» TASK SET:
A – In the boat problem solution, what distance does the boat travel in each direction?
B – In the boat problem solution, rewrite the part from "t1 = 9/(v - c)" to "has no solution." with "result" changed to "value".

» SOURCE PASSAGE:
%%

Problema Solution

a boat travels 9 km upstream and 9 km back. the time for the round trip is 6 hrs. the speed upstream is 5 km/hr. what is the boat in still water?

Answer provided by our tutors

We assume that we need to find the speed of the boat in still water.

Let

t1 = the time of the upstream trip

t2 = the time of the downstream trip

d = 9 km the distance traveled in each direction

v = the speed of the boat in still water

c = the speed of the current

The speed upstream is: v - c = 5 follows c = 5 + v

The speed downstream is: v + c

Since speed = distance/time => distance = speed*time we have:

(v - c)*t1 = d

(v - c)*t1 = 9

(v + c)*t2 = d

5*t2 = 9

The time for the round trip is 9 hrs:

t1 + t2 = 9

For (v - c)*t1 = 9 we solve for t1:

t1 = 9/(v - c)

plug c = 5 + v and we get

t1 = 9/(v - 5 - v)

t1 = - 9/5

We got negative result for the time, and since the time can not be negative the problem has no solution.

%%

» INFORMATION SUPPLIED:
%%

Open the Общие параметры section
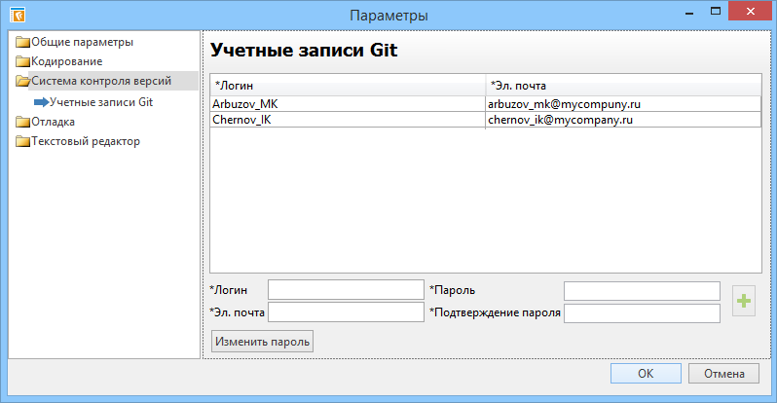The height and width of the screenshot is (403, 777). point(82,42)
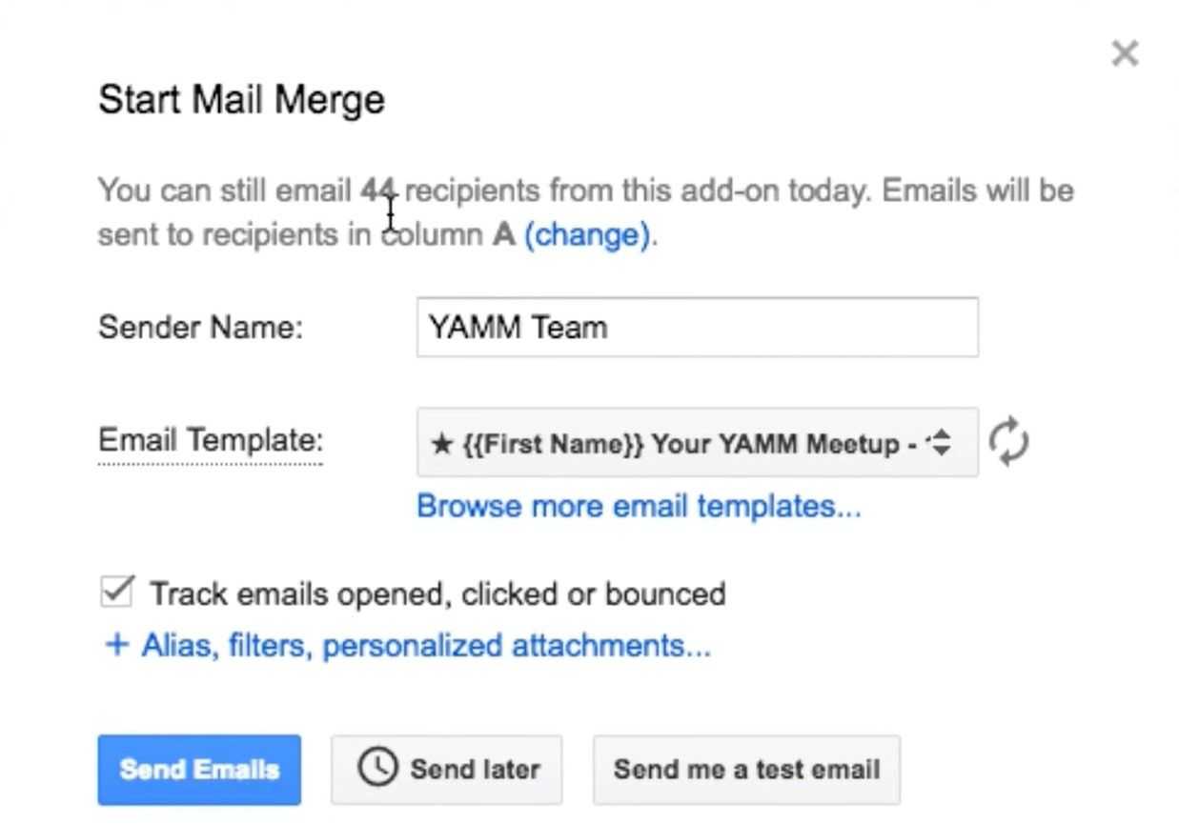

%%

» RESULTS OF THE EXERCISE:
A – 9 km

B –
t1 = 9/(v - c)

plug c = 5 + v and we get

t1 = 9/(v - 5 - v)

t1 = - 9/5

We got negative value for the time, and since the time can not be negative the problem has no solution.